Imagine the situation where we use QoS to prioritise User 1 (the person in good radio conditions). This would make the Proportional Fair scheduler behave more like a Max C/I scheduler (the user in good radio conditions gets scheduled more than the users in poor radio conditions); channel capacity is increased. On the other hand, if User 3 was prioritised, then capacity would substantially decrease because more time would be spent scheduling users in bad radio conditions which is inefficient.
Finally, even if the class of prioritised users is spread across a variety of different radio conditions, using QoS tends to decrease channel capacity because it limits the pool of users that the scheduler can choose from. If a class of users are prioritised then we need to schedule these users more frequently. In the same manner as increasing the pool of schedulable users increases capacity because there is a higher probability of a schedulable user being in good radio conditions, limiting the pool of schedulable users reduces capacity (the probability that a prioritised schedulable user is in good radio conditions is decreased).
All of the above leads to the following observation — QoS is not a panacea that can be used to improve cell capacity, in fact introducing QoS tends to reduce available capacity and this costs money. There are certainly legitimate uses for QoS, particularly for managing Quality of Experience (QoE), these include things such as:
- Prioritising users in congested cells (e.g. Emergency Services)
- Managing sessions such as VoLTE and Video over LTE
- Limiting user throughputs (e.g. when a data cap has been exceeded)

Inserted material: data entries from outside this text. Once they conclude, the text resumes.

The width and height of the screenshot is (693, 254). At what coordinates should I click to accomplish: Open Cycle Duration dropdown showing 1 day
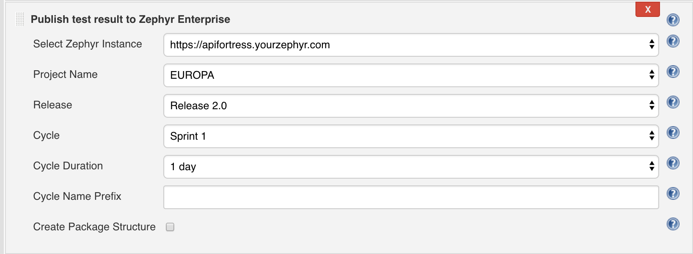[411, 167]
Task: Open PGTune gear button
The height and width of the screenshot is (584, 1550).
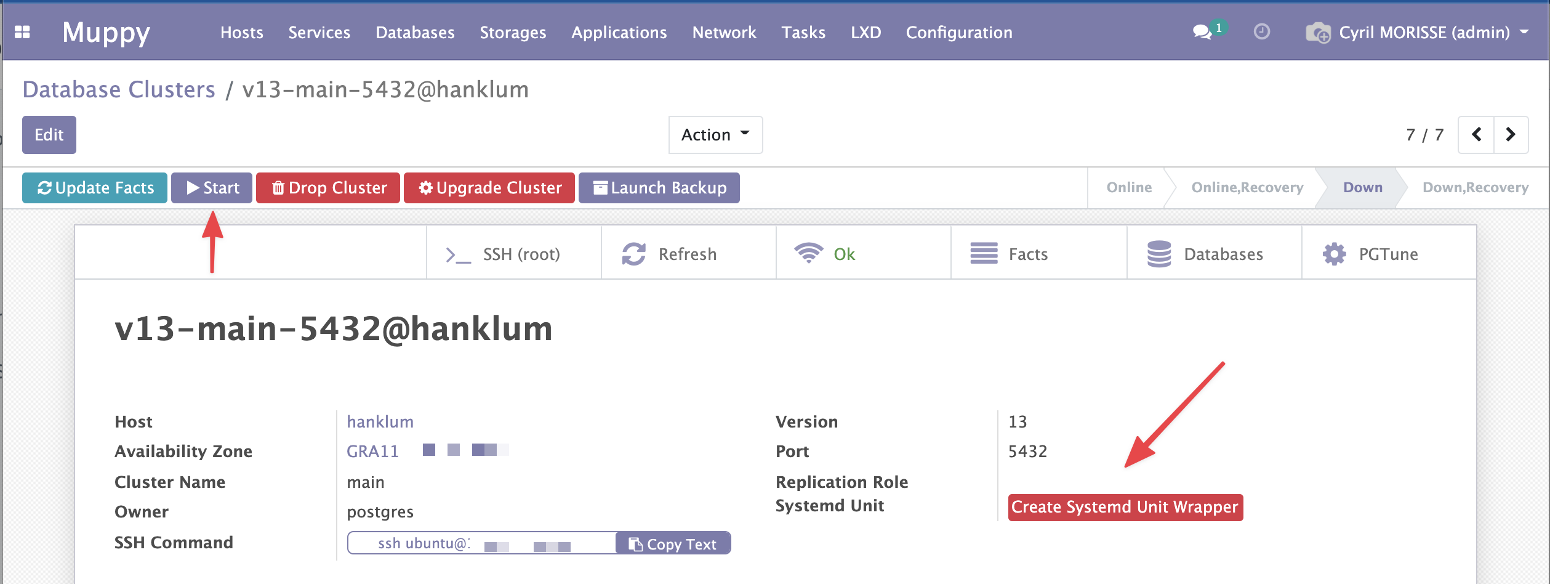Action: pyautogui.click(x=1389, y=254)
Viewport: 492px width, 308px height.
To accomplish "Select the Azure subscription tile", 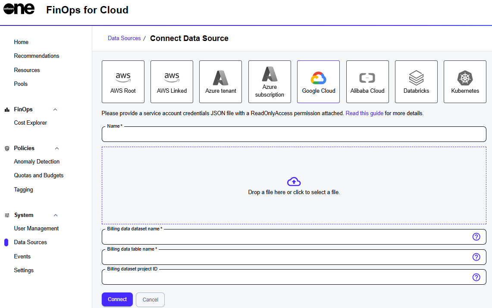I will pyautogui.click(x=270, y=82).
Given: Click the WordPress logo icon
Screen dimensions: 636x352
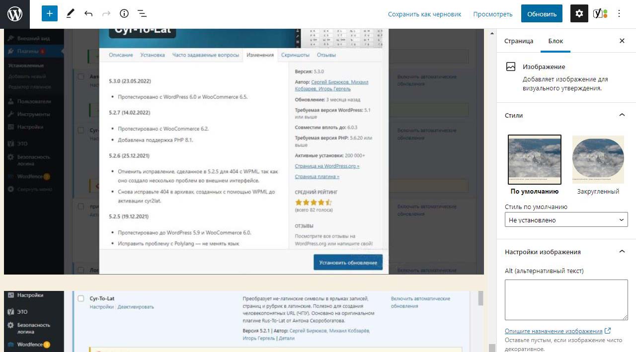Looking at the screenshot, I should click(x=15, y=14).
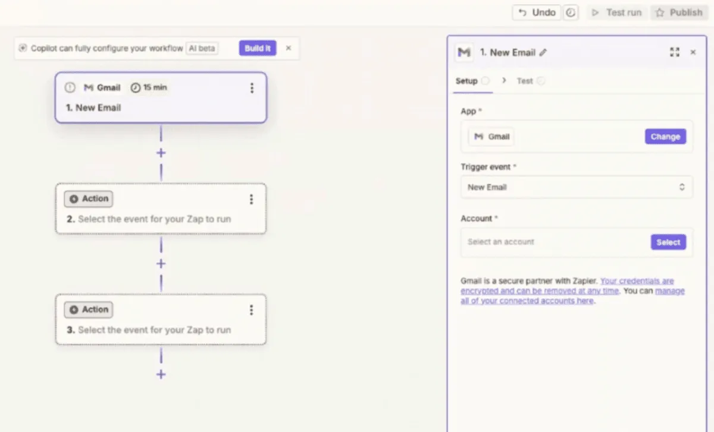Open the three-dot menu on step 1
Screen dimensions: 714x432
(252, 88)
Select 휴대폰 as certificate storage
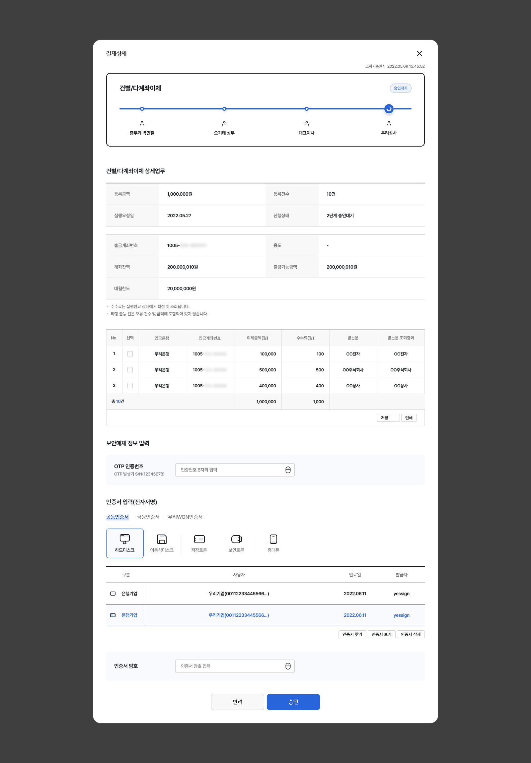Screen dimensions: 531x763 [x=273, y=543]
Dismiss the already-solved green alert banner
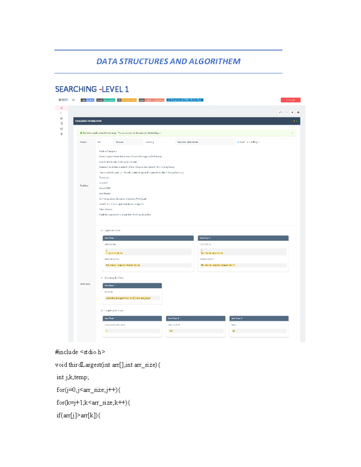This screenshot has height=467, width=361. 292,133

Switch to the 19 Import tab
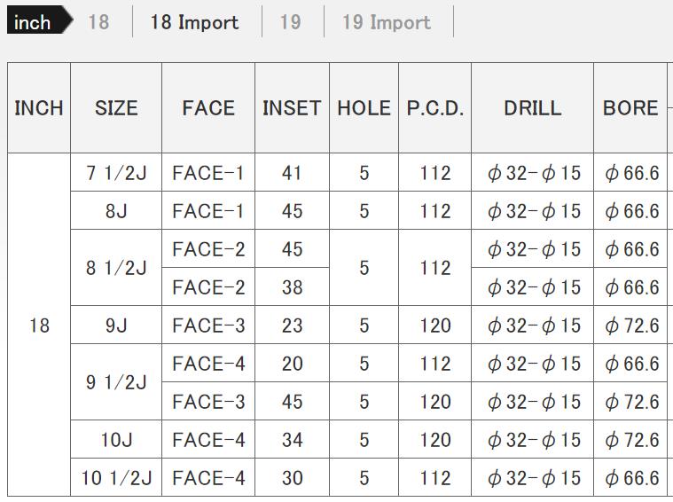387,22
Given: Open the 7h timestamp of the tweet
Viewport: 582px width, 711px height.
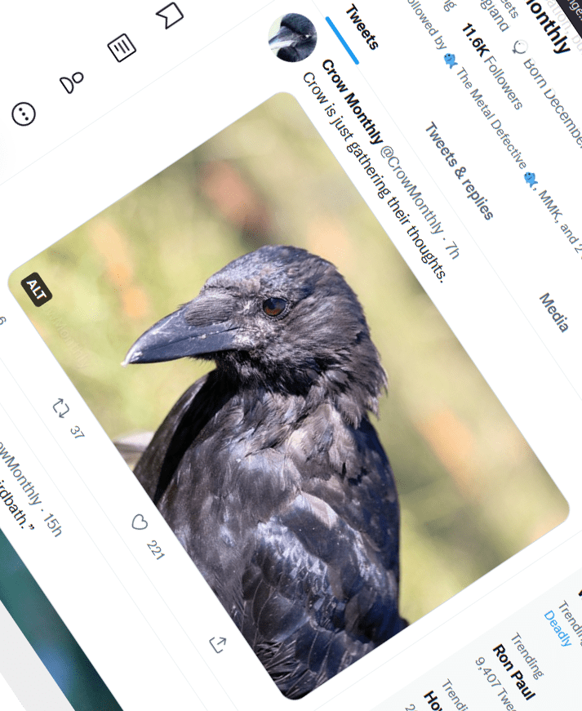Looking at the screenshot, I should coord(452,251).
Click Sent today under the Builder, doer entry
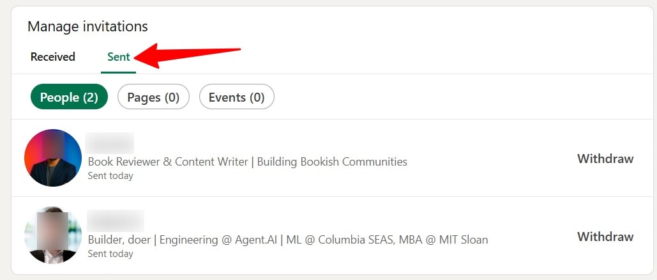Screen dimensions: 657x280 [x=110, y=254]
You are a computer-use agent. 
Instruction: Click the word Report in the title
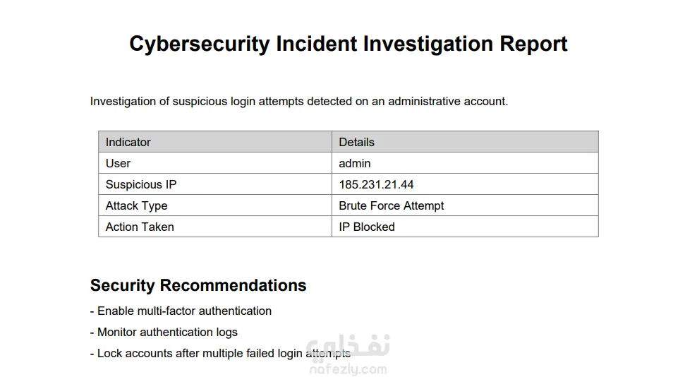(533, 44)
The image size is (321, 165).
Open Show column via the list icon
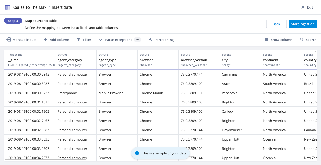click(267, 40)
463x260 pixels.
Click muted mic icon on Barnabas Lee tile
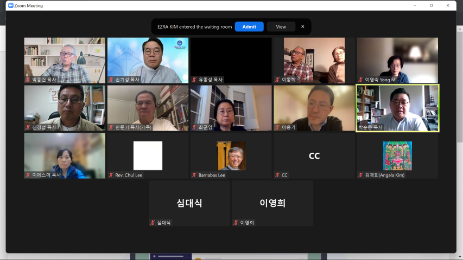(x=194, y=175)
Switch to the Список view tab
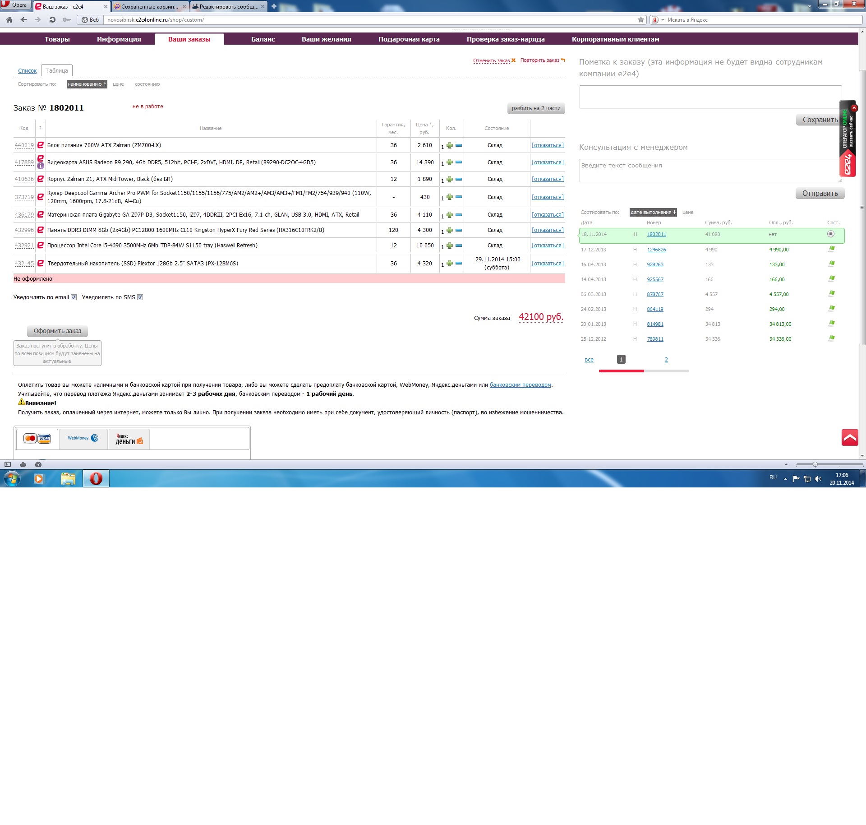The height and width of the screenshot is (825, 866). [x=27, y=71]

Properly understanding the effects of QoS on capacity and performance in a wireless network is a complicated endeavour, beyond the scope of either a pen and paper study or excel spreadsheet modelling. An ever more common approach used by sophisticated wireless operators is to use tele-traffic simulations customized to their customer experience KPI targets. These simulations allow call arrivals and departures to be simulated and the QoE for individual users modelled. The basics of tele-traffic simulation and how it can be applied to ‘what-if' capacity modelling will be the subject of a forthcoming blog entry.